Update the lines starting at the one with "Screen dimensions: 852x731" and running through the last line by changing "Energy" to "Price", and leave everything else unchanged. Give back only those lines.

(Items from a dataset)
-- start --

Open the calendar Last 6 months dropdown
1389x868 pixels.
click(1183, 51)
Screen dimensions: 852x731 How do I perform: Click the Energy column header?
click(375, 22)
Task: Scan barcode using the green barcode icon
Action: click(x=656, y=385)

-- end --

◆ The reply
Screen dimensions: 852x731 How do I perform: Click the Price column header?
click(375, 22)
Task: Scan barcode using the green barcode icon
Action: click(x=656, y=385)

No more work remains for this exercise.